One of my favorite things to share about Exceptional Lives is that people access our resources the most between the hours of 10PM and 2AM.
When I learned this fact, I nodded in agreement and immediately recalled many nights pulling out the computer or squinting at the bright phone in the dark to search for my own answers. Often the questions were specific: How do I keep him in his carseat if he keeps unbuckling? How do I explain autism to my family? Is the school legally required to provide transportation to school? Why don’t time-outs work? How much sleep do I really need?
As parents and caregivers, we are forever searching for answers to be sure we’re doing all we can to make our lives and the lives of our children the best they can be. As I look back on my own experiences, I see that I wasn’t just looking for the answer to my question; I was also searching for a connection to others with the same question. It’s helpful to know that there is another parent, another grandparent, or another teacher struggling with the same question or figuring out the same complicated and confusing process.
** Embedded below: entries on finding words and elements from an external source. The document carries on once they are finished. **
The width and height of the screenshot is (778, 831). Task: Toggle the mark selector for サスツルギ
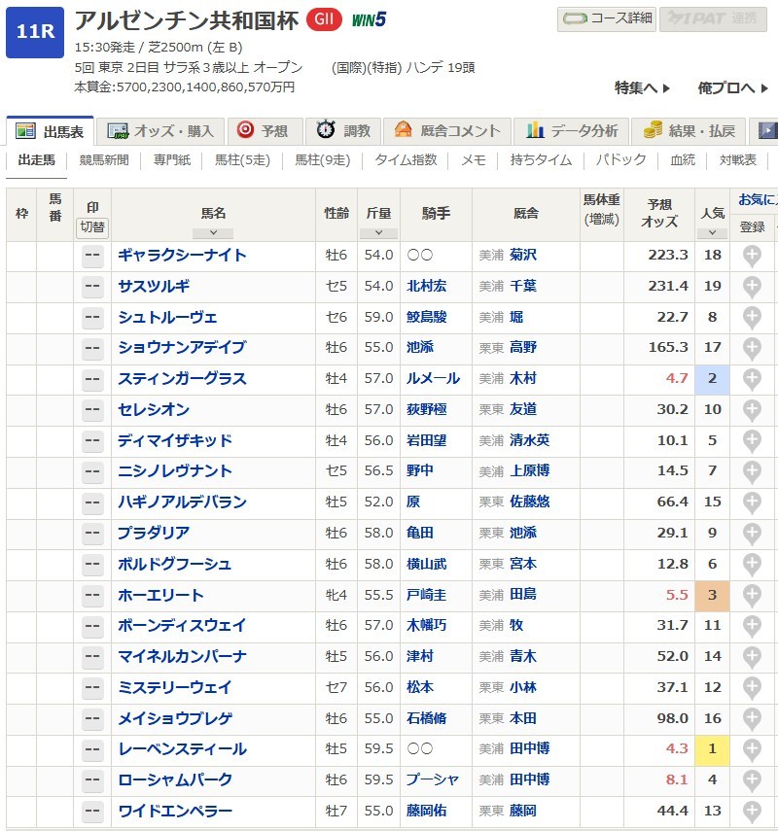(93, 286)
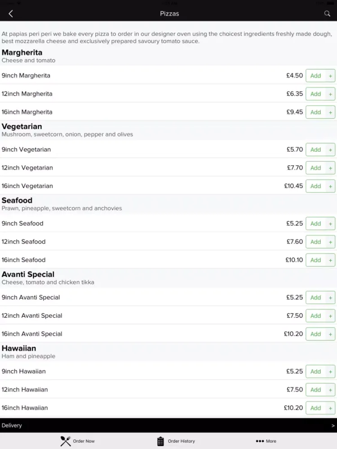Tap the More three-dots icon
Viewport: 337px width, 449px height.
(x=260, y=441)
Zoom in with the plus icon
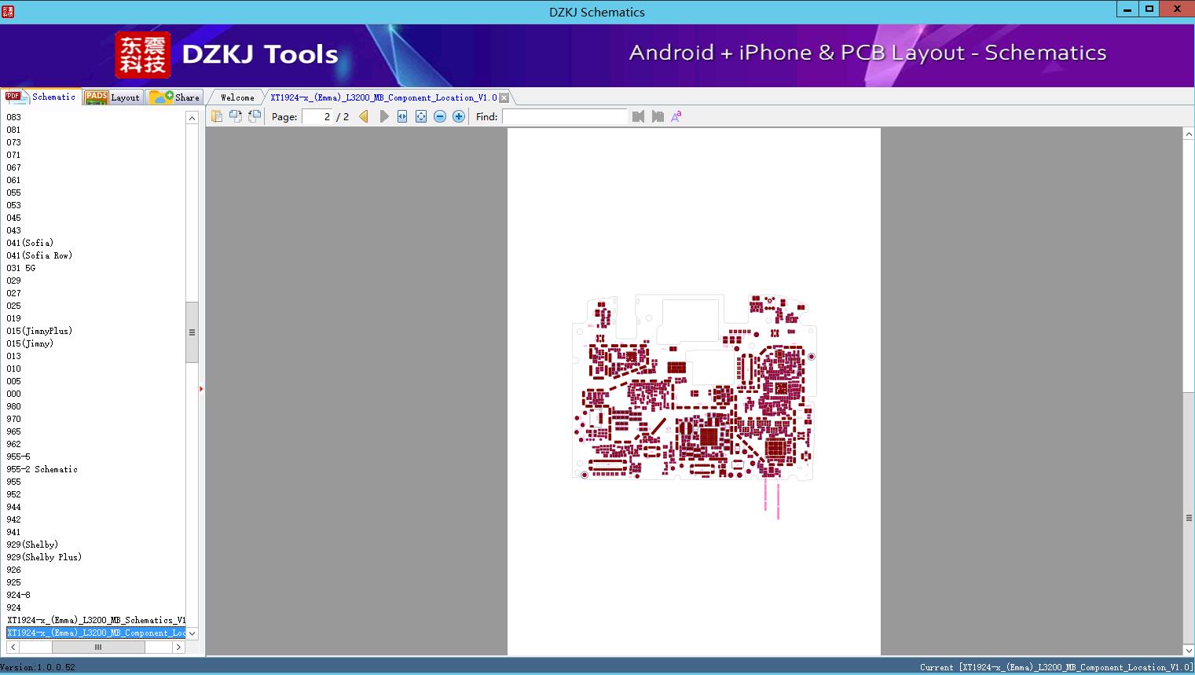 click(459, 116)
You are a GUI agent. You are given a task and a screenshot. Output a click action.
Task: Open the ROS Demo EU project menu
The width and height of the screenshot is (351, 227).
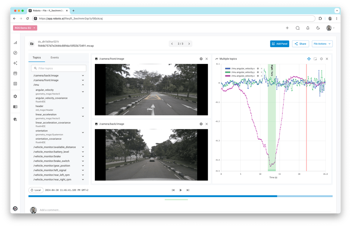pos(25,28)
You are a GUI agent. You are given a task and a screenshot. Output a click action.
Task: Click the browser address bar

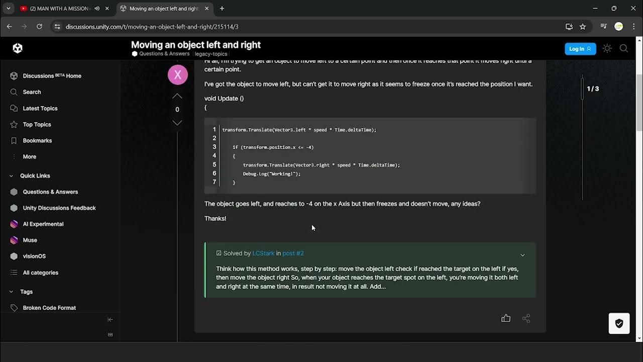[x=301, y=27]
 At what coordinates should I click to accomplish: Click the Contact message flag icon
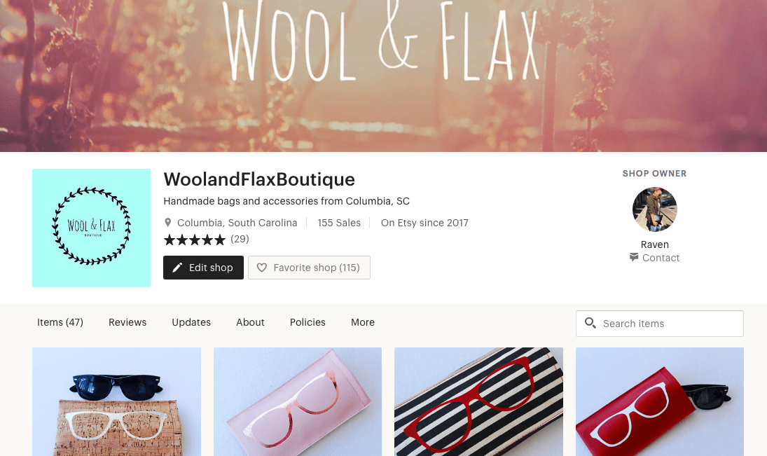(x=634, y=257)
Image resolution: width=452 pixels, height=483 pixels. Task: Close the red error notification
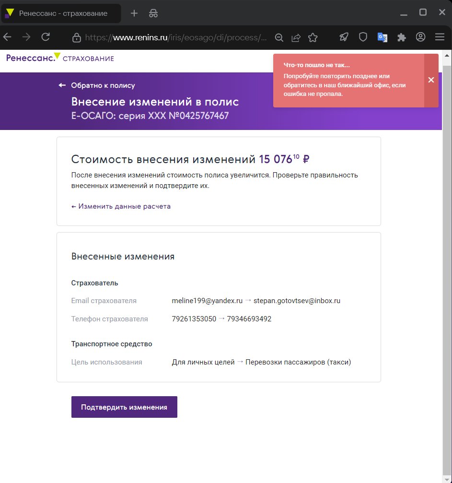pos(431,80)
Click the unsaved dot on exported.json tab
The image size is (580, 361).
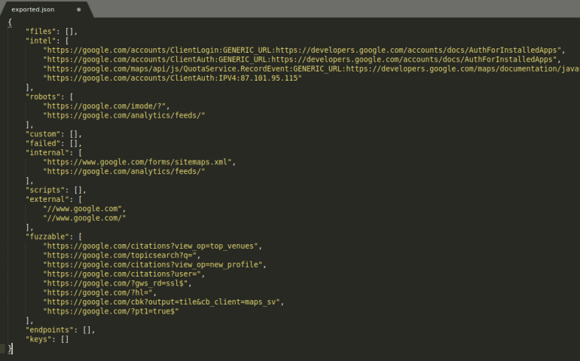tap(79, 10)
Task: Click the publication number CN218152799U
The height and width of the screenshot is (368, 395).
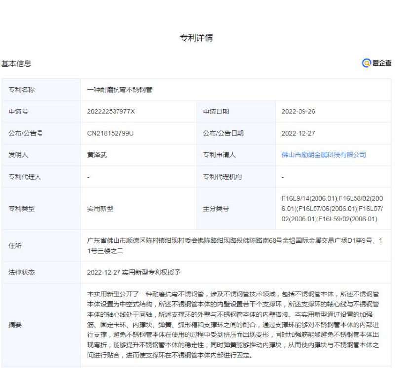Action: point(111,133)
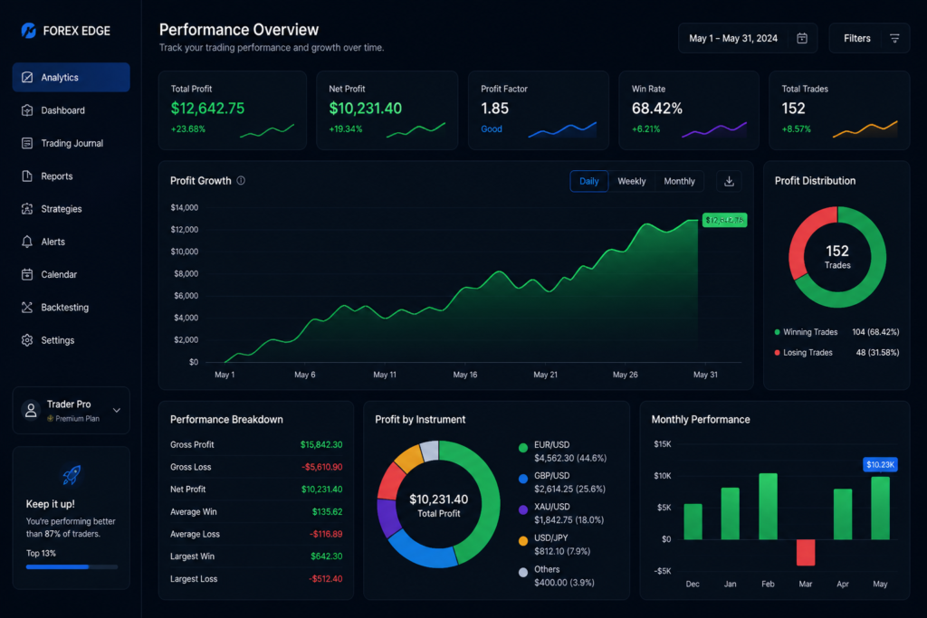The height and width of the screenshot is (618, 927).
Task: Click the Backtesting sidebar icon
Action: coord(27,308)
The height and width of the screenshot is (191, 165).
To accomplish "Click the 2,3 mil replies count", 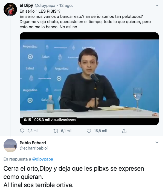I will 33,131.
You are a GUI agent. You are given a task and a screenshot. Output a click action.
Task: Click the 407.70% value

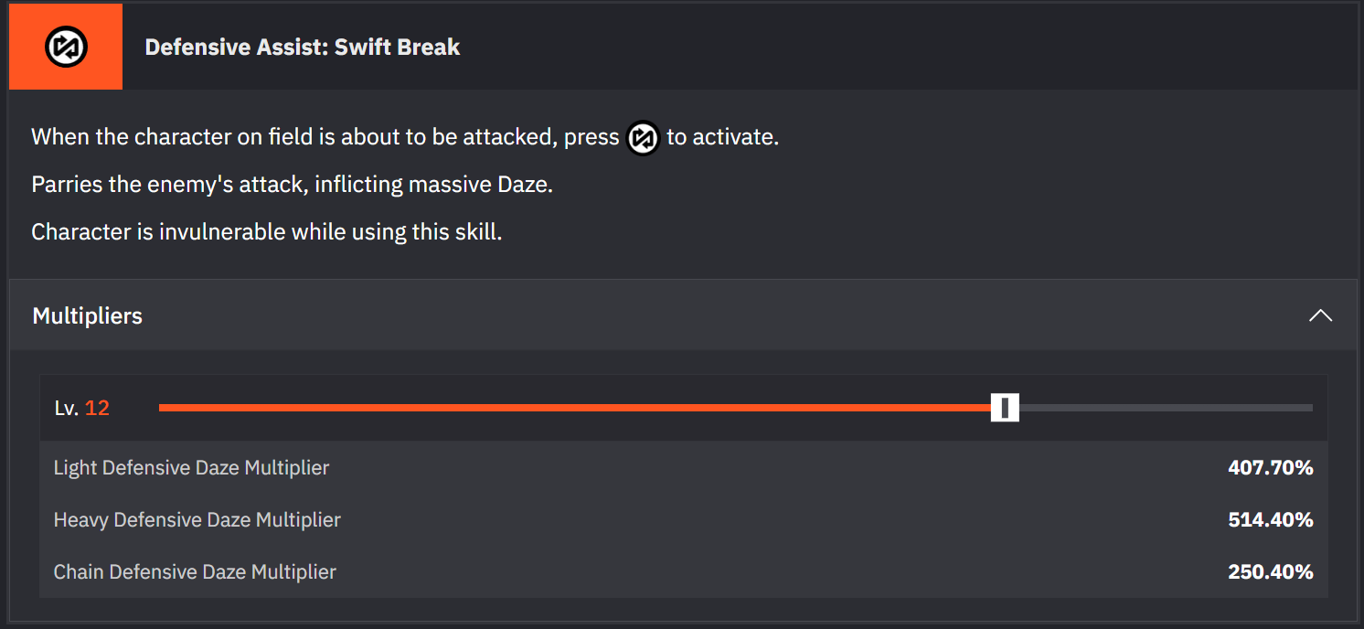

The acknowledgement that I was not walking this life alone is powerful.
Maybe I’ll find a great suggestion or “hack” for my carseat struggles. If it works, awesome! But even if it doesn’t, I find solace in the fact that I’m not alone. My child is not alone. And even though I’ve doubted myself, I’m not a terrible parent. It’s nice to know I’m not the only person who has trouble figuring out how to apply for government funding.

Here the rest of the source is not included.